Christmas of course, is a different experience for us all and there are many people who do not celebrate this particular holiday. Even for the people that do finances can always be a thorn in the side especially within the chronic illness community. Many chronically ill people are not able to work, and even if they do it is not necessarily full time, therefore having excess funds to spend on Christmas is a big ask.
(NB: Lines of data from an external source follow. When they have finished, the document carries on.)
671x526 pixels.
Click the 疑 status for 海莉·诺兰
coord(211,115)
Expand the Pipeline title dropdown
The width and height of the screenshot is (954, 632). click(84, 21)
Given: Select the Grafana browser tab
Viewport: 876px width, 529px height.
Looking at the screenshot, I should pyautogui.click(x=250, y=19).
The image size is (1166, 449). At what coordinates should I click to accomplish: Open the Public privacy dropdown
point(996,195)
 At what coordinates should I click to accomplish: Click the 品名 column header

This doesn’t mean however, we shouldn’t be able to enjoy the holidays if that is what we choose to do. So today I thought I would share with you my top tips on how to celebrate Christmas when on a budget.

Presents /Gifts

  • Set your limit – My first tip when it comes to gift buying is to set a present limit with your friends and family. By telling your loved ones you have a limit this year you are giving them a chance to choose if they too want to match your limit so there are no awkward feelings when the swap comes. Of course, people may still choose to spend more on you, but that is their choice, you are under no obligation to do the same. Set your price point for each person and stick to it.
  • Make gifts – If spending significant money is too much of an ask, then why not think about making a gift instead. You could buy a batch of crafting materials relatively cheap and make everyone the same gift, altering it slightly to match people’s individual personalities. Handmade gifts are a lovely way to express kindness to your loved ones, and are unique to you. For low cost/low energy gift ideas for others check my previous blog here.
  • Send e-cards – Writing out Christmas cards can be a laborious task for any person and they can be costly – especially if you are posting them out. Nowadays, there are many websites where you can create e-cards, many for free – all you need to do is email them.

Decorations

  • Organise a switch and swap – Do you feel sick of using the same ideas every year for your décor? Then one idea would be to switch and swap with others whereby you give them an item (or multiple items) that you no longer want in return for an item or items they no longer want. You could totally transform your winter wonderland without having to spend a single penny. (This is also an idea you can use with unwanted presents.)
Photo by Lucie Liz on Pexels.com
  • Buy reusable items – If you really need to make purchases always look to buy items that can be used year on year. Whilst this may get boring it means you are doing your bit for the planet, as well as your bit for your bank account.
  • Take to discount stores/charity shops – Don’t always believe you need to go to big branded shops or websites to buy ‘quality’ items – they are many beautiful, well-made and more importantly bargain items for Christmas in discount and/or charity shops.

Food

  • Plan your meals – Although Christmas day is indeed one day, there are 12 days of Christmas and therefore an added pressure to splurge out on many festive favourites. With this said there is no set rule to say you need to eat this on Christmas day or that on New Years Eve – think what is realistic for you. Maybe eating your normal meals with one or two added treats thrown in is more appropriate, and by planning your meals you are less likely to go off course when it comes to food shopping.
  • Choose cheaper brands – Depending where you are in the world there are now many ‘cheaper’ supermarkets around. Don’t be lured in by the luxurious adverts on TV, there are many tasty treats of value own products that will hit the spot just as much.
  • Make your own – One of the things I am always tempted by at Christmas time is all the sweet treats. Predominately cakes, cookies, desserts – trust me the list goes on. These bought individually however, are extremely pricey. So why not make your own, the raw ingredients will be cheaper and will probably go further, and it is a great bit of fun to have along the way.

Other Things to Consider

  • Things to do – Finding activities to do at Christmas is exhausting for chronic illness sufferers anyway, finding low cost activities can be even harder. Check out my previous post here on my top 5 Christmas Activities for Chronic Illness Warriors. For Christmas film ideas why not read my suggestions here.

Final Tip

My final and probably most important tip about spending Christmas on a budget is to be honest not only to others, but yourself too. Evaluate your circumstances and remember Christmas itself is one day. The season is about so much more than money or possessions, it is about being kind, and that includes being kind to yourself.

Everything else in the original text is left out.